Task directions: For every entry below, retype it exactly as it reads.

[[ Data open ]]

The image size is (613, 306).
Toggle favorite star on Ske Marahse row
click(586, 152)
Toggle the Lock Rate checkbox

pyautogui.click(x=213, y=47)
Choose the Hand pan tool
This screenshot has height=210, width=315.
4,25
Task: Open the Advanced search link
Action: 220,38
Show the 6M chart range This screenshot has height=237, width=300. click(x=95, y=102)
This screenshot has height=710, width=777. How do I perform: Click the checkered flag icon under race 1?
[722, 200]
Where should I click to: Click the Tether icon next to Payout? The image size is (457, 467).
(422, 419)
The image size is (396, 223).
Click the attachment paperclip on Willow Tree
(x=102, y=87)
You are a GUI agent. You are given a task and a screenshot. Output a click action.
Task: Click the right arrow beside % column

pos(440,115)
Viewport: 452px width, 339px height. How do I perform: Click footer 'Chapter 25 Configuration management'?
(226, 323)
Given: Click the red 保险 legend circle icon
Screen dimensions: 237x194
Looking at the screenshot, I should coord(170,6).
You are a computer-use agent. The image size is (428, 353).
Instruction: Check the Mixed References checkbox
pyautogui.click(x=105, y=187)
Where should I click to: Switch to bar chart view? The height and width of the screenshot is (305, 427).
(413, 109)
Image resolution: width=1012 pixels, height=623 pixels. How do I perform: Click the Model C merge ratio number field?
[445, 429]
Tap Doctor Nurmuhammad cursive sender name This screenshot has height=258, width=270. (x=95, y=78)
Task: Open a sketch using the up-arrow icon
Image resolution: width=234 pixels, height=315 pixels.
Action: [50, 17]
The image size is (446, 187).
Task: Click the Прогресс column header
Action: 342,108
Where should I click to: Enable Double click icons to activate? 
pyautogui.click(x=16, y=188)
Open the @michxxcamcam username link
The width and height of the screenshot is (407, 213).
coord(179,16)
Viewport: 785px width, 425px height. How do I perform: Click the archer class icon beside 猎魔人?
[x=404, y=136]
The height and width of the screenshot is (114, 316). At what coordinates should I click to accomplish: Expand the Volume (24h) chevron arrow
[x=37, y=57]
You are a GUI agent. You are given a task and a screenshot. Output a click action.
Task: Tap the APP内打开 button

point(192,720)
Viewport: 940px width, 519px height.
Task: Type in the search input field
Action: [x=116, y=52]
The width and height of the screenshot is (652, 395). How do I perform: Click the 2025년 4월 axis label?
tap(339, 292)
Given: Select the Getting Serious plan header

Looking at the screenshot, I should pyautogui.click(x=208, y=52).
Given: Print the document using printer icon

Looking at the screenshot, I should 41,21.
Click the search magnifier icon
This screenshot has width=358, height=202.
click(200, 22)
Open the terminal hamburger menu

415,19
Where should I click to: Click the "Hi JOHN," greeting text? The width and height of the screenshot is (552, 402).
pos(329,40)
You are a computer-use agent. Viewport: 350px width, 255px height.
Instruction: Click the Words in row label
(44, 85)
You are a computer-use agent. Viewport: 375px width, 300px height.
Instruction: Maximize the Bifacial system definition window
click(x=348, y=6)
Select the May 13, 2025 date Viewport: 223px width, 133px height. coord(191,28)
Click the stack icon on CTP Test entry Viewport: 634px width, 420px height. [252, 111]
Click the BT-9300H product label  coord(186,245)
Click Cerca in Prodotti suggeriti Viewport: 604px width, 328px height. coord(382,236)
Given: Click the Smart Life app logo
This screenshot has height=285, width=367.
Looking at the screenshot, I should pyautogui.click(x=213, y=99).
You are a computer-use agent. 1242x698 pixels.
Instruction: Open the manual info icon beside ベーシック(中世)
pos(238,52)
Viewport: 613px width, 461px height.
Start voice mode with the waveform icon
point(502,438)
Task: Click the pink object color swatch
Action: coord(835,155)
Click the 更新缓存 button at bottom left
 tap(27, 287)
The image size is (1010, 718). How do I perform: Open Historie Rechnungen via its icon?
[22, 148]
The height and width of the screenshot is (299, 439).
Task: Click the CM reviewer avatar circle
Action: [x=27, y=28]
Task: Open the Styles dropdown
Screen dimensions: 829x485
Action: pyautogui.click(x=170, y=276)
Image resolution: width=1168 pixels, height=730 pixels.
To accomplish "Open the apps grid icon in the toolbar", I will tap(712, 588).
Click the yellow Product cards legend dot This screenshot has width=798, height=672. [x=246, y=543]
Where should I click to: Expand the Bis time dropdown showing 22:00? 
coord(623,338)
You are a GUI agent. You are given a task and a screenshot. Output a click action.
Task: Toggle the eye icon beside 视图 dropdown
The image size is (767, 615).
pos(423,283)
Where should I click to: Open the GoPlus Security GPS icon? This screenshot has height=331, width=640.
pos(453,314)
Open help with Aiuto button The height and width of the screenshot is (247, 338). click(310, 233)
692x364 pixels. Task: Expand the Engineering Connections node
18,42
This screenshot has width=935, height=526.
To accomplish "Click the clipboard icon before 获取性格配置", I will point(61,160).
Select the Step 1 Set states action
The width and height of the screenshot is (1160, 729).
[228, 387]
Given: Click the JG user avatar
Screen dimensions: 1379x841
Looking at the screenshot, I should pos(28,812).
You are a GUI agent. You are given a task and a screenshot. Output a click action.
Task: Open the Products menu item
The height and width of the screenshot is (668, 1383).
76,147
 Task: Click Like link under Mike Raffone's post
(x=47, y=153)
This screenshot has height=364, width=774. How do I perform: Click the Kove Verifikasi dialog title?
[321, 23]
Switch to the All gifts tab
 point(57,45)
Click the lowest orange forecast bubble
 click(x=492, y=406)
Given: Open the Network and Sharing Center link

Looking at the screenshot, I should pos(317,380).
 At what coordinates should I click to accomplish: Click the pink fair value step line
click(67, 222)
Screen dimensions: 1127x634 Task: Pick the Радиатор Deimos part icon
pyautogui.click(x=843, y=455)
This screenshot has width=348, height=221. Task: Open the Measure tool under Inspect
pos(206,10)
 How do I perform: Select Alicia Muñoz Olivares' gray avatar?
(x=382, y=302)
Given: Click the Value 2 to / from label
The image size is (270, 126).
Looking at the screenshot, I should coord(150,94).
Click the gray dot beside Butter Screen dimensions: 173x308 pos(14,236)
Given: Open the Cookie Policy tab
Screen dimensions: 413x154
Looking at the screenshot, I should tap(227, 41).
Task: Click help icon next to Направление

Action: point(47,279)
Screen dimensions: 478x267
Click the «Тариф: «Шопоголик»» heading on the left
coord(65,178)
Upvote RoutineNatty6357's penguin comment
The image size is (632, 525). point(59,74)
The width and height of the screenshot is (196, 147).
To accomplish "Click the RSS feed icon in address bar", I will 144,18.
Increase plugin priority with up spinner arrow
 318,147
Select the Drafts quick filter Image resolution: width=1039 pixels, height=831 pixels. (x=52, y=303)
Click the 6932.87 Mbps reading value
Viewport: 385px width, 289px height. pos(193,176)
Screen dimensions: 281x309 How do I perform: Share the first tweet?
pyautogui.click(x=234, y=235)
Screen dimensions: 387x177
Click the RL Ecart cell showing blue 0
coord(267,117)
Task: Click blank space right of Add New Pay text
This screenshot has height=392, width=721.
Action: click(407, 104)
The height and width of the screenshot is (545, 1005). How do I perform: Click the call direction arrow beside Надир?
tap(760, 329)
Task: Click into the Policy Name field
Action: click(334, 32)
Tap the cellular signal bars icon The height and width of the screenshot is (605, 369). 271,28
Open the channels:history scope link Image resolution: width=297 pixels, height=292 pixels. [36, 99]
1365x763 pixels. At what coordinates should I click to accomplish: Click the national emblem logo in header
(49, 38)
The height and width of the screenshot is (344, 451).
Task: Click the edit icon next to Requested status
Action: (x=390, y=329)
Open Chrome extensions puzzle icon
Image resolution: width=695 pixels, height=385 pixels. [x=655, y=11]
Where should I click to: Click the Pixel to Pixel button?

[[ Data closed ]]

Answer section:
The image size is (613, 306).
Toggle favorite star on Ske Marahse row
click(586, 152)
Toggle the Lock Rate checkbox

pyautogui.click(x=213, y=47)
Choose the Hand pan tool
This screenshot has height=210, width=315.
4,25
Task: Open the Advanced search link
Action: 220,38
Show the 6M chart range This screenshot has height=237, width=300. click(x=95, y=102)
This screenshot has height=710, width=777. How do I perform: Click the checkered flag icon under race 1?
[722, 200]
Where should I click to: Click the Tether icon next to Payout? The image size is (457, 467).
(422, 419)
The image size is (396, 223).
Click the attachment paperclip on Willow Tree
(x=102, y=87)
You are a GUI agent. You are given a task and a screenshot. Output a click action.
Task: Click the right arrow beside % column

pos(440,115)
Viewport: 452px width, 339px height. How do I perform: Click footer 'Chapter 25 Configuration management'?
(226, 323)
Given: Click the red 保险 legend circle icon
Screen dimensions: 237x194
Looking at the screenshot, I should coord(170,6).
You are a computer-use agent. The image size is (428, 353).
Instruction: Check the Mixed References checkbox
pyautogui.click(x=105, y=187)
Where should I click to: Switch to bar chart view? The height and width of the screenshot is (305, 427).
(413, 109)
Image resolution: width=1012 pixels, height=623 pixels. How do I perform: Click the Model C merge ratio number field?
[445, 429]
Tap Doctor Nurmuhammad cursive sender name This screenshot has height=258, width=270. (x=95, y=78)
Task: Open a sketch using the up-arrow icon
Image resolution: width=234 pixels, height=315 pixels.
Action: [50, 17]
The image size is (446, 187).
Task: Click the Прогресс column header
Action: 342,108
Where should I click to: Enable Double click icons to activate? 
pyautogui.click(x=16, y=188)
Open the @michxxcamcam username link
The width and height of the screenshot is (407, 213).
coord(179,16)
Viewport: 785px width, 425px height. How do I perform: Click the archer class icon beside 猎魔人?
[x=404, y=136]
The height and width of the screenshot is (114, 316). At what coordinates should I click to accomplish: Expand the Volume (24h) chevron arrow
[x=37, y=57]
You are a GUI agent. You are given a task and a screenshot. Output a click action.
Task: Tap the APP内打开 button

point(192,720)
Viewport: 940px width, 519px height.
Task: Type in the search input field
Action: [x=116, y=52]
The width and height of the screenshot is (652, 395). How do I perform: Click the 2025년 4월 axis label?
tap(339, 292)
Given: Select the Getting Serious plan header

Looking at the screenshot, I should pyautogui.click(x=208, y=52).
Given: Print the document using printer icon

Looking at the screenshot, I should 41,21.
Click the search magnifier icon
This screenshot has width=358, height=202.
click(200, 22)
Open the terminal hamburger menu

415,19
Where should I click to: Click the "Hi JOHN," greeting text? The width and height of the screenshot is (552, 402).
pos(329,40)
You are a computer-use agent. Viewport: 350px width, 255px height.
Instruction: Click the Words in row label
(44, 85)
You are a computer-use agent. Viewport: 375px width, 300px height.
Instruction: Maximize the Bifacial system definition window
click(x=348, y=6)
Select the May 13, 2025 date Viewport: 223px width, 133px height. coord(191,28)
Click the stack icon on CTP Test entry Viewport: 634px width, 420px height. [252, 111]
Click the BT-9300H product label  coord(186,245)
Click Cerca in Prodotti suggeriti Viewport: 604px width, 328px height. coord(382,236)
Given: Click the Smart Life app logo
This screenshot has height=285, width=367.
Looking at the screenshot, I should pyautogui.click(x=213, y=99).
You are a computer-use agent. 1242x698 pixels.
Instruction: Open the manual info icon beside ベーシック(中世)
pos(238,52)
Viewport: 613px width, 461px height.
Start voice mode with the waveform icon
point(502,438)
Task: Click the pink object color swatch
Action: coord(835,155)
Click the 更新缓存 button at bottom left
 tap(27, 287)
The image size is (1010, 718). How do I perform: Open Historie Rechnungen via its icon?
[22, 148]
The height and width of the screenshot is (299, 439).
Task: Click the CM reviewer avatar circle
Action: [x=27, y=28]
Task: Open the Styles dropdown
Screen dimensions: 829x485
Action: pyautogui.click(x=170, y=276)
Image resolution: width=1168 pixels, height=730 pixels.
To accomplish "Open the apps grid icon in the toolbar", I will tap(712, 588).
Click the yellow Product cards legend dot This screenshot has width=798, height=672. [x=246, y=543]
Where should I click to: Expand the Bis time dropdown showing 22:00? 
coord(623,338)
You are a GUI agent. You are given a task and a screenshot. Output a click action.
Task: Toggle the eye icon beside 视图 dropdown
The image size is (767, 615).
pos(423,283)
Where should I click to: Open the GoPlus Security GPS icon? This screenshot has height=331, width=640.
pos(453,314)
Open help with Aiuto button The height and width of the screenshot is (247, 338). click(310, 233)
692x364 pixels. Task: Expand the Engineering Connections node
18,42
This screenshot has width=935, height=526.
To accomplish "Click the clipboard icon before 获取性格配置", I will point(61,160).
Select the Step 1 Set states action
The width and height of the screenshot is (1160, 729).
[228, 387]
Given: Click the JG user avatar
Screen dimensions: 1379x841
Looking at the screenshot, I should pos(28,812).
You are a GUI agent. You are given a task and a screenshot. Output a click action.
Task: Open the Products menu item
The height and width of the screenshot is (668, 1383).
76,147
 Task: Click Like link under Mike Raffone's post
(x=47, y=153)
This screenshot has height=364, width=774. How do I perform: Click the Kove Verifikasi dialog title?
[321, 23]
Switch to the All gifts tab
 point(57,45)
Click the lowest orange forecast bubble
 click(x=492, y=406)
Given: Open the Network and Sharing Center link

Looking at the screenshot, I should pos(317,380).
 At what coordinates should I click to accomplish: Click the pink fair value step line
click(67, 222)
Screen dimensions: 1127x634 Task: Pick the Радиатор Deimos part icon
pyautogui.click(x=843, y=455)
This screenshot has width=348, height=221. Task: Open the Measure tool under Inspect
pos(206,10)
 How do I perform: Select Alicia Muñoz Olivares' gray avatar?
(x=382, y=302)
Given: Click the Value 2 to / from label
The image size is (270, 126).
Looking at the screenshot, I should coord(150,94).
Click the gray dot beside Butter Screen dimensions: 173x308 pos(14,236)
Given: Open the Cookie Policy tab
Screen dimensions: 413x154
Looking at the screenshot, I should tap(227, 41).
Task: Click help icon next to Направление

Action: point(47,279)
Screen dimensions: 478x267
Click the «Тариф: «Шопоголик»» heading on the left
coord(65,178)
Upvote RoutineNatty6357's penguin comment
The image size is (632, 525). point(59,74)
The width and height of the screenshot is (196, 147).
To accomplish "Click the RSS feed icon in address bar", I will 144,18.
Increase plugin priority with up spinner arrow
 318,147
Select the Drafts quick filter Image resolution: width=1039 pixels, height=831 pixels. (x=52, y=303)
Click the 6932.87 Mbps reading value
Viewport: 385px width, 289px height. pos(193,176)
Screen dimensions: 281x309 How do I perform: Share the first tweet?
pyautogui.click(x=234, y=235)
Screen dimensions: 387x177
Click the RL Ecart cell showing blue 0
coord(267,117)
Task: Click blank space right of Add New Pay text
This screenshot has height=392, width=721.
Action: click(407, 104)
The height and width of the screenshot is (545, 1005). How do I perform: Click the call direction arrow beside Надир?
tap(760, 329)
Task: Click into the Policy Name field
Action: click(334, 32)
Tap the cellular signal bars icon The height and width of the screenshot is (605, 369). 271,28
Open the channels:history scope link Image resolution: width=297 pixels, height=292 pixels. [36, 99]
1365x763 pixels. At what coordinates should I click to accomplish: Click the national emblem logo in header
(49, 38)
The height and width of the screenshot is (344, 451).
Task: Click the edit icon next to Requested status
Action: (x=390, y=329)
Open Chrome extensions puzzle icon
Image resolution: width=695 pixels, height=385 pixels. [x=655, y=11]
Where should I click to: Click the Pixel to Pixel button?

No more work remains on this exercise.